I just added another book to my summer reading list. It is Adam Sisman‘s The Professor & the Parson: A Story of Desire, Deceit, and Defrocking. It tells the story of historian Hugh Trevor-Roper‘s encounter with a plagiarist, bigamist, and fraudulent priest.
Here is a taste of William Whyte’s review at Literary Review:
…in a world in which everyone fears they might be an impostor, how do you tell who is faking it and who is not? This was a question that transfixed the historian Hugh Trevor-Roper throughout his career. It sustained his furious attacks on such colleagues as Lawrence Stone, whom he believed to have stolen and fabricated historical research. It also led him to write compellingly about real frauds, including the fantasist Edmund Backhouse, whose almost entirely fictional and luridly pornographic memoir formed the basis of one of Trevor-Roper’s books.
In 1958, another impostor entered Trevor-Roper’s life. At that point, he was claiming to be the Reverend Robert Peters, a highly qualified and recently married postgraduate student at Magdalen College, Oxford. Further investigation revealed, however, that his name was not Peters, that he had been stripped of holy orders, that his qualifications were false and that his marriage was bigamous. Only his status as a postgraduate student was true – and the discovery of these malfeasances soon ended that.

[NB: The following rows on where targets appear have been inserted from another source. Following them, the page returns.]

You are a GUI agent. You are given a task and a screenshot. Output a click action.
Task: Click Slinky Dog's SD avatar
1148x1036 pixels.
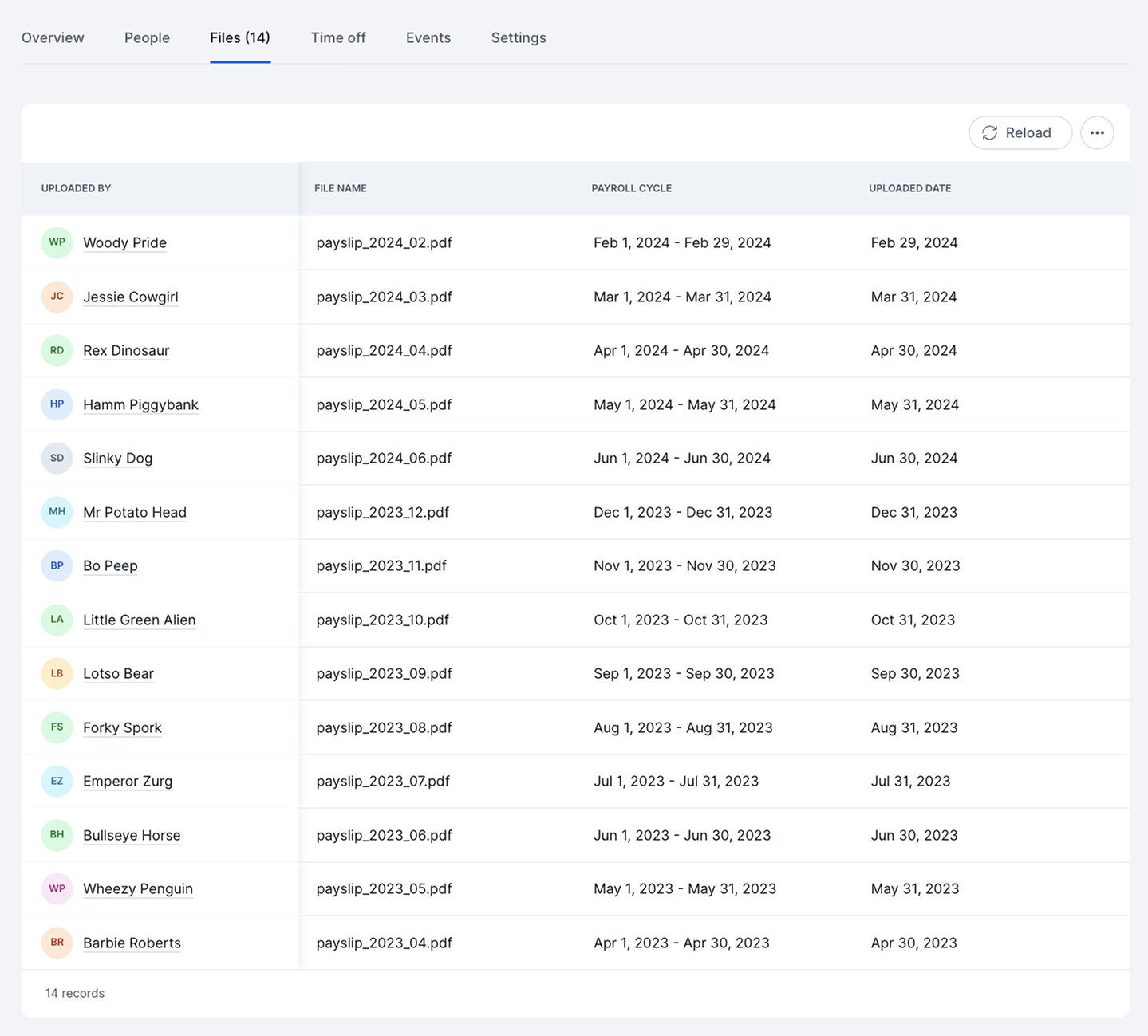pyautogui.click(x=57, y=458)
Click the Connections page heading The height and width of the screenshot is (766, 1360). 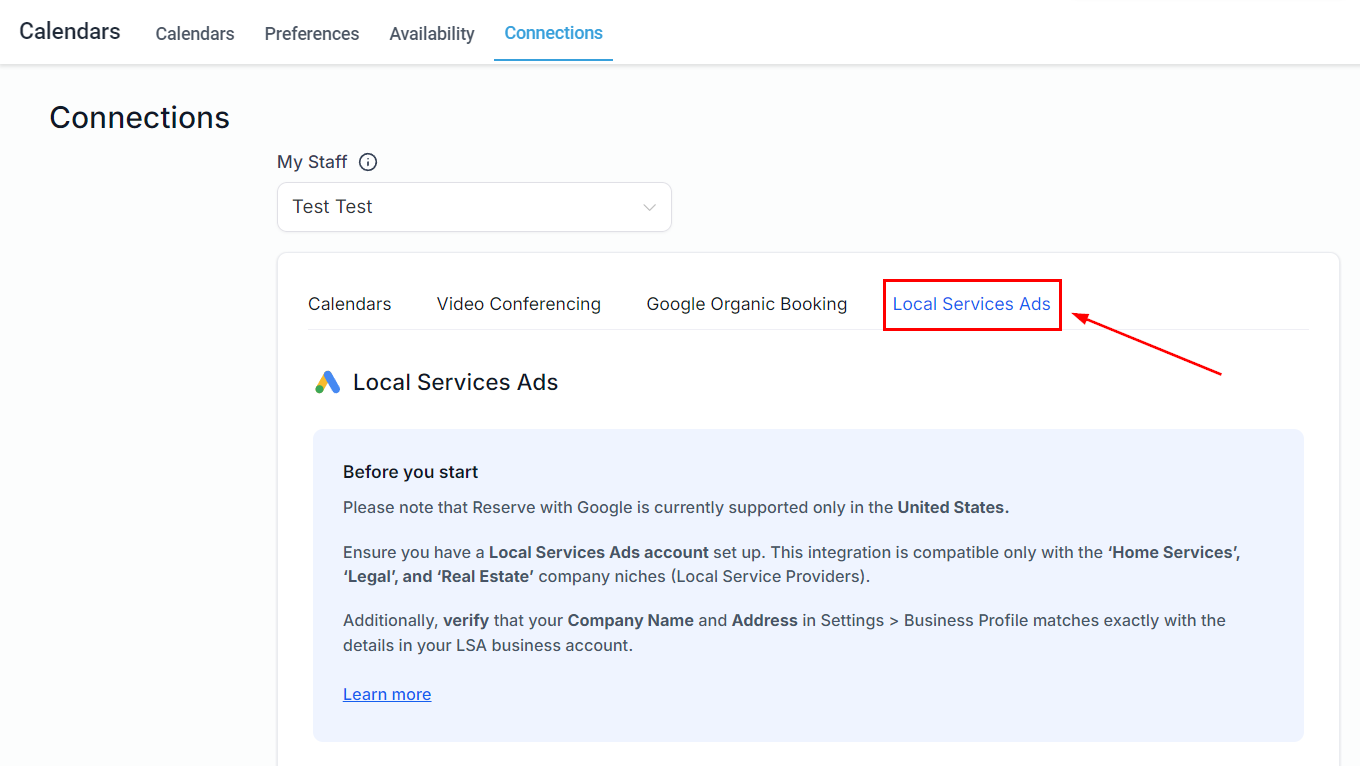[139, 118]
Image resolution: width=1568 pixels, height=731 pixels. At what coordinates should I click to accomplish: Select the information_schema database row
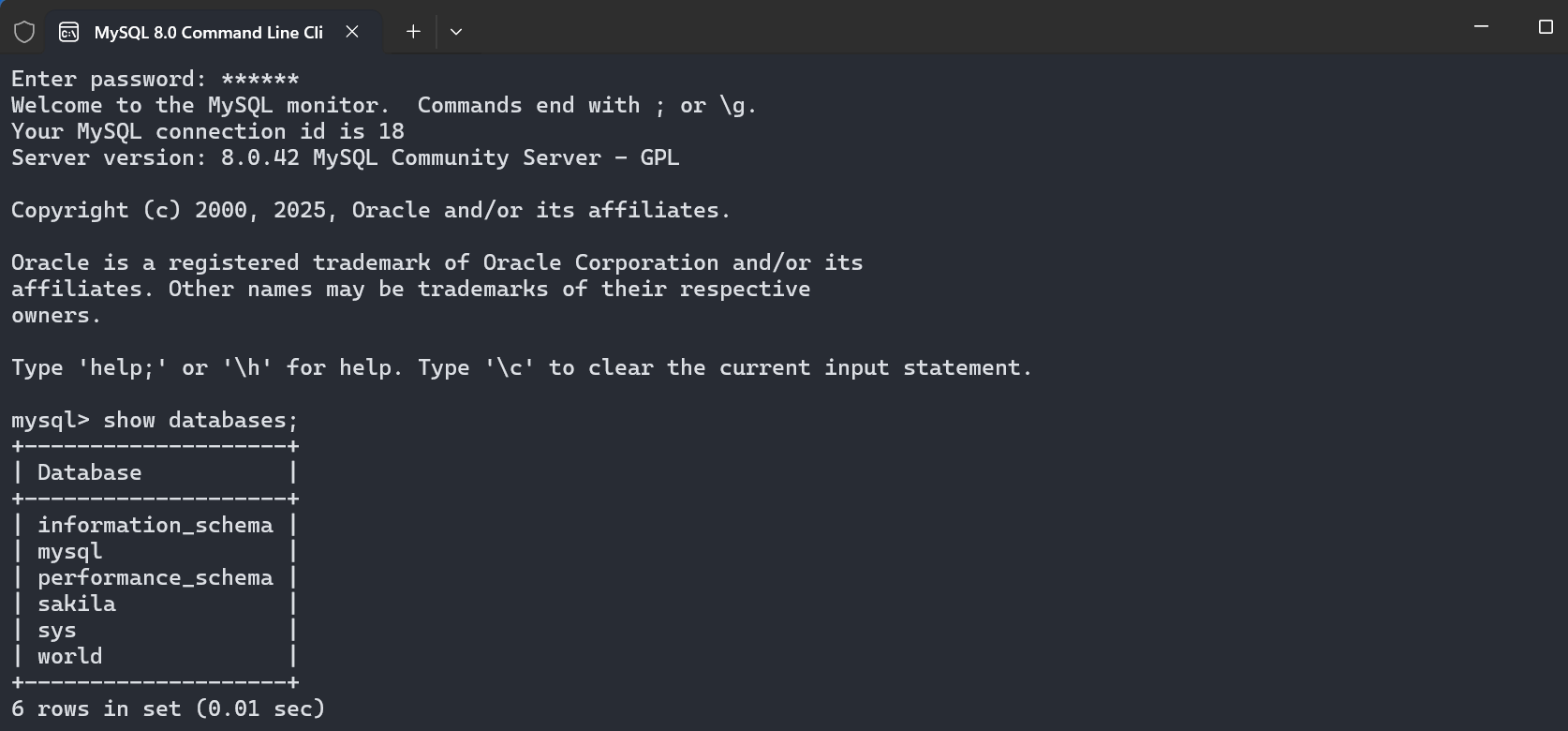[x=155, y=526]
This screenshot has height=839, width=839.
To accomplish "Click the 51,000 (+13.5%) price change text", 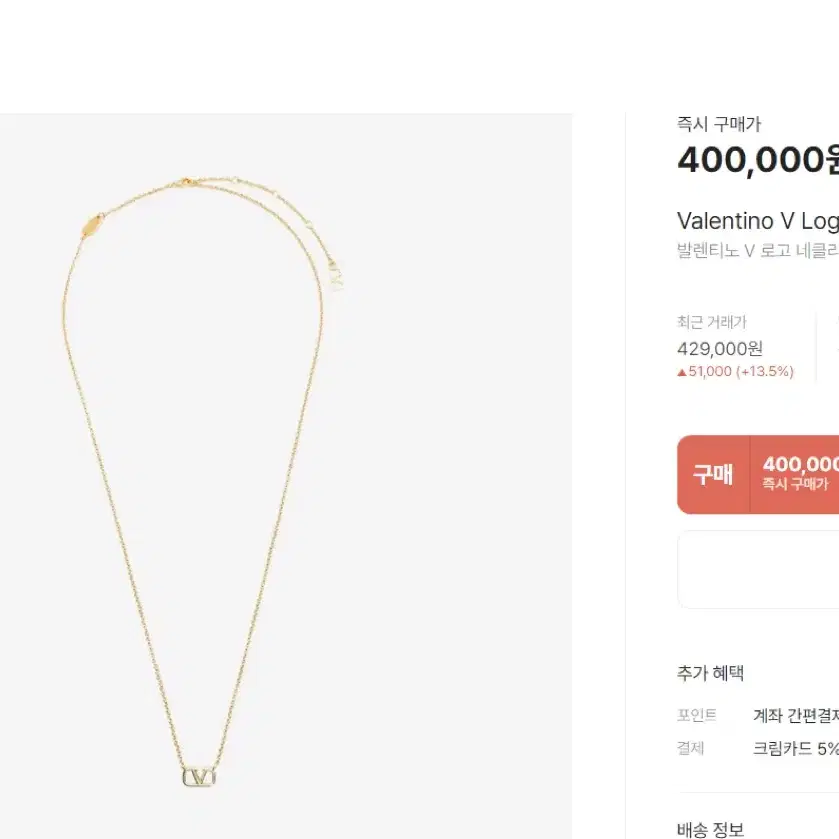I will [x=741, y=372].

There the story might have ended too, but Trevor-Roper was intrigued, opening a file on Peters and gathering further information about him. Peters, for his part, was unabashed, continuing to embellish his nonexistent credentials, claim ever more exalted ecclesiastical titles and acquire a number of wives. Still more intriguingly, he continued, like a mobile Walter Mitty or an academic Zelig, to reappear in Trevor-Roper’s professional life for the next half-century.
Adam Sisman has used the collection of notes Trevor-Roper put together on Peters over this period and supplemented it with his own research to produce a wonderfully entertaining account of this academic and clerical fraud. He follows him from lie to lie, job to job, marriage to marriage, continent to continent. Again and again, Peters came close to success and even stability, securing posts at schools on both sides of the Atlantic, the parochial cure of people in Scotland and South Africa, and positions in universities from Cambridge to Canada and from New Zealand to Nigeria. Always, he was found out and then run out of town, only to start again elsewhere.
Read the entire review here.
Sounds like a fascinating book. Church of England clerics often have a charming eccentricity, but this fellow went quite a bit beyond that benign boundary.